Journal - 22 octobre 2015

          Bilan de la journée, une attaque au couteau ce matin à Beth Shemesh qui a fait un blessé léger mais qui aurait pu être beaucoup plus grave, deux terroristes ayant heureusement sans succès tenté de rentrer dans un synagogue. On a aussi appris que le terroriste du dernier attentat d'hier était en réalité un juif de Jérusalem, il s'est passé quelque chose d'assez bizarre selon les premiers éléments de l'enquête notamment qu'il avait tenté de s'emparer de l'arme d'un des soldats de garde, ils ont alors tiré sur lui.

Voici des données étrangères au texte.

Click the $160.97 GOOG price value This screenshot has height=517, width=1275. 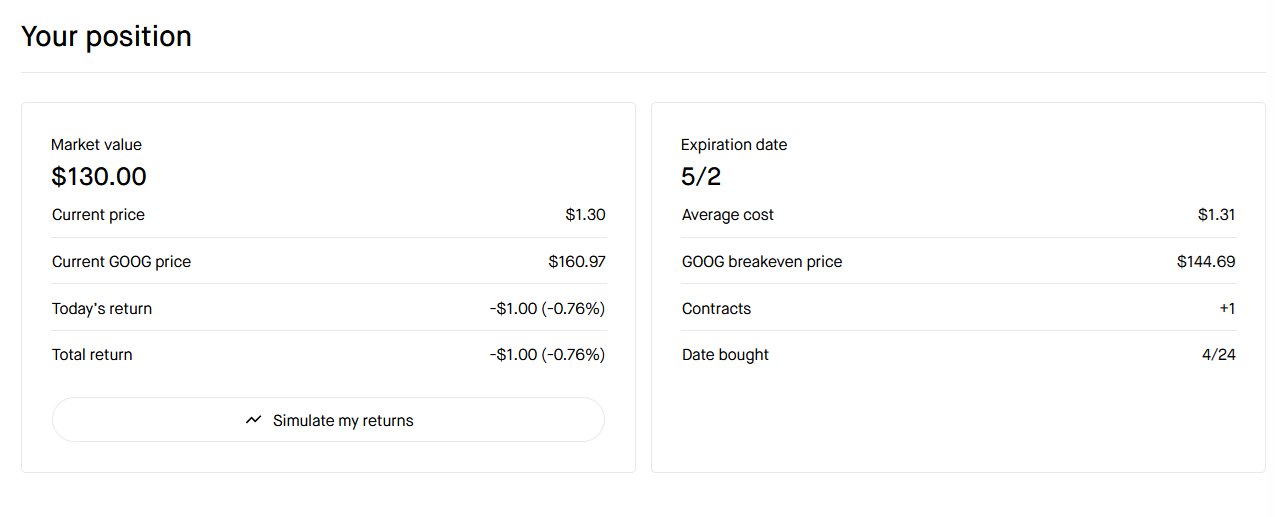(x=577, y=262)
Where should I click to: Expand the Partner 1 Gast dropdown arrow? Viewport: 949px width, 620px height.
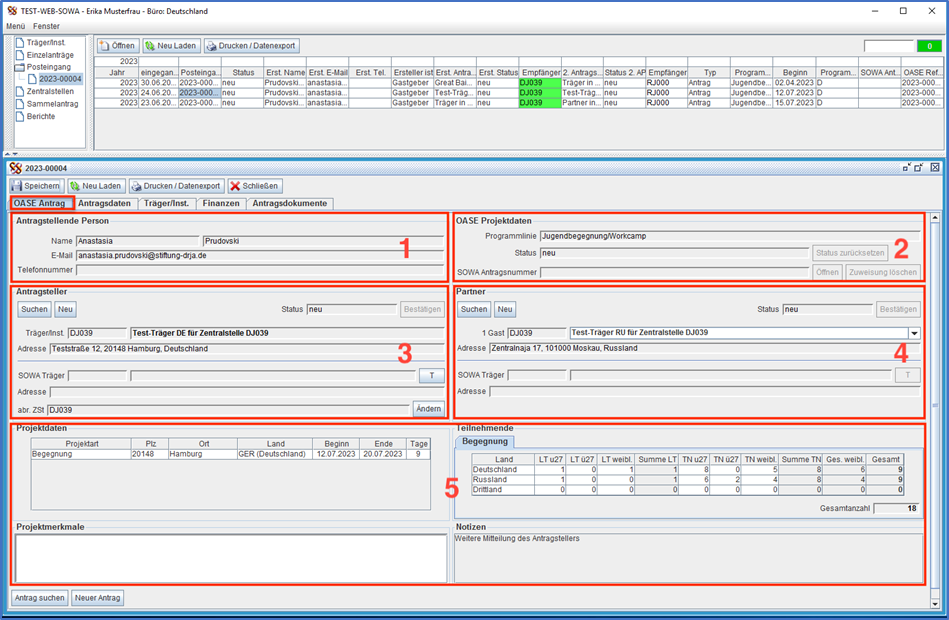[913, 333]
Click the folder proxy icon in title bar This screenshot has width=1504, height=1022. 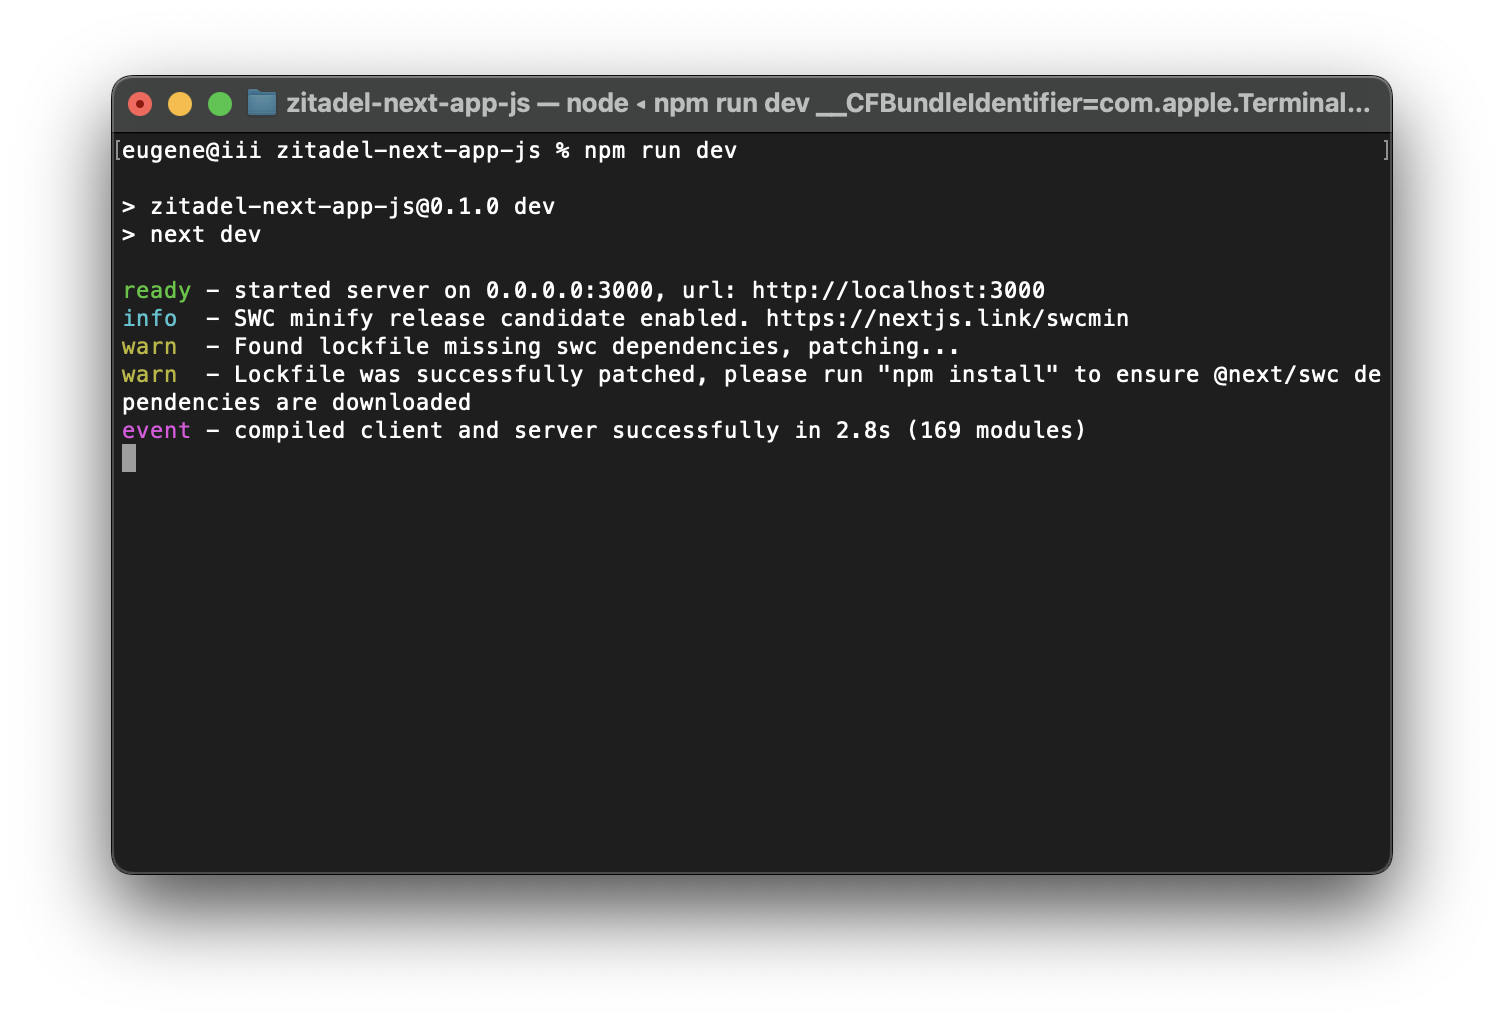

          Ce n'est pas la première erreur dramatique des forces de sécurité cette semaine...Dimanche soir lors de l'attentat de Beer-Sheva, au cours duquel le soldat Omri Levi, a été tué, les forces de sécurité ont tiré par erreur sur Habtom Zarhom, demandeur d'asile érythréen. Lundi, j'écrivais à une amie mon émotion et mes questionnements.
"Notre société elle-même est tristement malade, la question de savoir s'il faut ou non tuer le terroriste me tourmente, et la multiplication du port d'arme, les citoyens qui font justice eux mêmes, tout cela a amené à un drame lors de l'attentat d'hier, drame, si un attentat en lui même c'est pas déjà un drame. Un terroriste a réussi à tirer sur un soldat, l'a tué puis, s'est emparé de son arme et a tiré sur d'autres soldats, lorsque la police est arrivée elle a cru qu'il y avait deux terroristes et a tiré sur un erythréen par erreur. A terre, les gens autour se sont acharnés sur lui, et l'ont véritablement lynché, croyant que c'était un terroriste (mais même si il avait été terroriste ???), quand la police c'est rendu de son erreur c'était trop tard, ses blessures étaient tellement grave qu'il est mort dans la nuit." L'enquête s'est poursuivie depuis dimanche, ceux qui ont participé au lynchage ont été arrêté, le rapport de l'autopsie affirme que la mort de Habtom Zarhom était la conséquence des tirs. Sans commentaire...
Quelques jours plus tôt, j'avais lu cet article qui éclairait quelque peu les choses : http://fr.timesofisrael.com/comment-le-jugement-dune-menace-est-interprete-par-les-policiers-et-les-internautes/
Et maintenant je rapporte une voix différente, celle qui dit qu'il faut tuer le terroriste, le tuer car il est ensuite soigné et vis en prison à nos frais, (argument moyen je trouve à vrai dire, d'autres criminels aussi sont en prison à nos frais). L'autre argument est certainement plus problématique, il n'est pas rare que des terroristes soient libérés au cours d'un accord d'échange, le dernier en date, c'est l'échange contre le soldat Guilad Shalit, des terroristes ont été libérés et n'ont pas attendus longtemps avant de participer à de nouveaux attentats...Et puis, un terroriste ne te demande pas si tu es de droite ou de gauche avant de lever son arme sur toi, il ne te demande pas si tu es monté sur le mont du temple, si tu es raciste ou humaniste, non, il tue et veut tuer le plus de personnes possible et est prêt à mourir pour cela.
 
Avec tout ces évènement en tête, je pars vers mon atelier ce matin, à pieds comme à mon habitude. Sur la route, une camionnette s'arrête à ma hauteur et deux hommes, qui de faciès et d'accent avaient l'air arabe, m'ont demandé une indication de chemin, et alors que je commençais à saisir leur demande et répondre à leur question, la peur s'est emparée de moi. Si jamais ils étaient terroristes ? Si jamais ils ne me demandaient leur chemin que pour détourner l'attention et qu'ils vont sortir une arme et tirer ? Car cela est déjà arrivé, l'été dernier à Gaza, un soldat à qui un arabe a demandé de l'aide a été piégé et a été tué par une bombe.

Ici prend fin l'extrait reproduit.